Cf. article paru le 19 avril 2009 dans Corse Matin : fichier pdf joint
En réponse, le communiqué du Collectif :
« La révision du Plan d’Elimination des Déchets Ménagers et Assimilés (Piedma) va permettre d’exclure la solution de l’incinérateur » : cette déclaration de M. Jérôme Polverini, président de l’Office de l’Environnement, dans Corse Matin du 19 avril 2009 est malheureusement trompeuse.
Le projet de Plan d’Aménagement et de Développement Durable (Padduc) prévoit bien la révision du Piedma, mais il en définit à priori les choix stratégiques : « traitement par la voie de la valorisation énergétique (…). Le traitement par valorisation énergétique des déchets qui n’ont pas été triés pour recyclage ou compostage (déchets résiduels), consiste à les brûler dans un incinérateur pour produire de la chaleur ou de l’électricité. Le Padduc ayant force de loi sur le Piedma, il réintroduit subrepticement l’incinération dans le futur plan des déchets.
Le projet de Padduc mentionne également : « Cette installation serait localisée à proximité immédiate de la voie ferrée, (…)la priorité est en effet donnée à la voie ferrée pour le transport des déchets ». Transport par voie ferrée, centralisation, incinération : le Padduc reconduit donc l’actuel Piedma sur le point crucial du traitement. La révision portera-t-elle sur le nombre de fours ou la hauteur de la cheminée de l’usine d’incinération ?!
Dans ses propos, M. Polverini laisse entendre que trois techniques différentes de l’incinération, présentées comme alternatives à l’incinérateur, permettent la nécessaire valorisation énergétique : la pyrolyse, la gazéification et la méthanisation.
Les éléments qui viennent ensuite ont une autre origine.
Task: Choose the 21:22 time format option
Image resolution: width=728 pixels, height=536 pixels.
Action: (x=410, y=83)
La pyrolyse et la gazéification, voisines de la thermolyse, sont bien des procédés d’incinération limitant l’apport d’air. Mais elles ne sont ni adaptées aux déchets ménagers, ni utilisées en France sur ce type de déchets.
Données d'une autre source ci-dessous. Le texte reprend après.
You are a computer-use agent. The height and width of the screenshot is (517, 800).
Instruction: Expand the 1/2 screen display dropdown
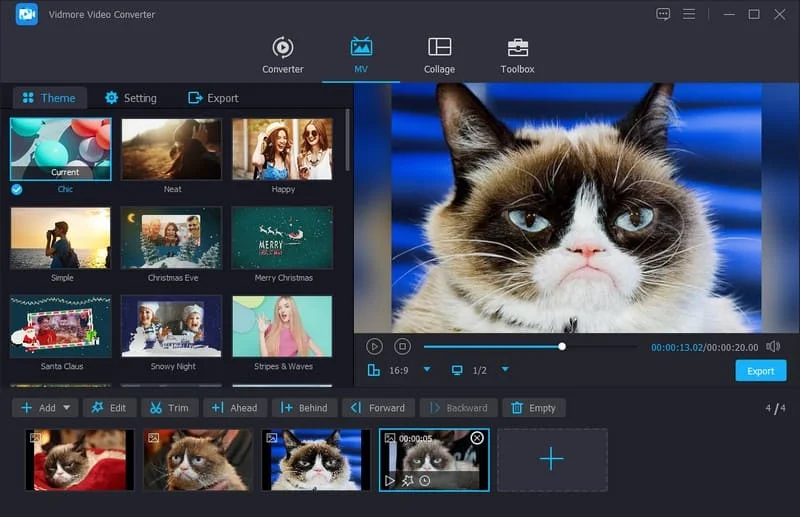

Quant à la méthanisation, contrairement à ce qu’affirme M. Polverini, elle n’est pas une technique d’incinération, mais un procédé biologique sans combustion, ni création de polluants. Sans danger pour la santé et l’environnement, elle est préconisée à proximité des gisements de bio déchets fermentescibles suffisamment importants. Ce type de valorisation énergétique nécessite une nouvelle organisation dans le plan d’élimination des déchets.
Par ailleurs, M. Polverini, s’appuie sur le projet de loi Grenelle 1 pour justifier le choix de l’incinération. Il ne retient qu’une phrase de l’article 41 : « …le traitement des déchets résiduels doit être réalisé prioritairement par la valorisation énergétique ». Or ce projet de loi, qui traite de l’ensemble de la politique des déchets, ne mentionne ce traitement qu’en 4e position. En effet la priorité dans la hiérarchie est donnée à la prévention, puis au réemploi, au recyclage, avant la valorisation énergétique des déchets résiduels et l’élimination. En essayant de justifier légalement l’incinération il montre clairement qu’il est favorable à ce mode de traitement.
En outre, la légalité n’exclut pas les dangers : rappelons-nous, par exemple, que l’utilisation de l’amiante était légale jusqu’en 1997.
L’abandon de l’incinération sous toutes ses formes, ne peut être acté que par une mention explicite dans le Padduc.
Si les conseillers de l’assemblée de Corse votent le texte du projet de Padduc présenté par l’Exécutif, ils voteront pour l’incinérateur, quelles que soient les déclarations rassurantes.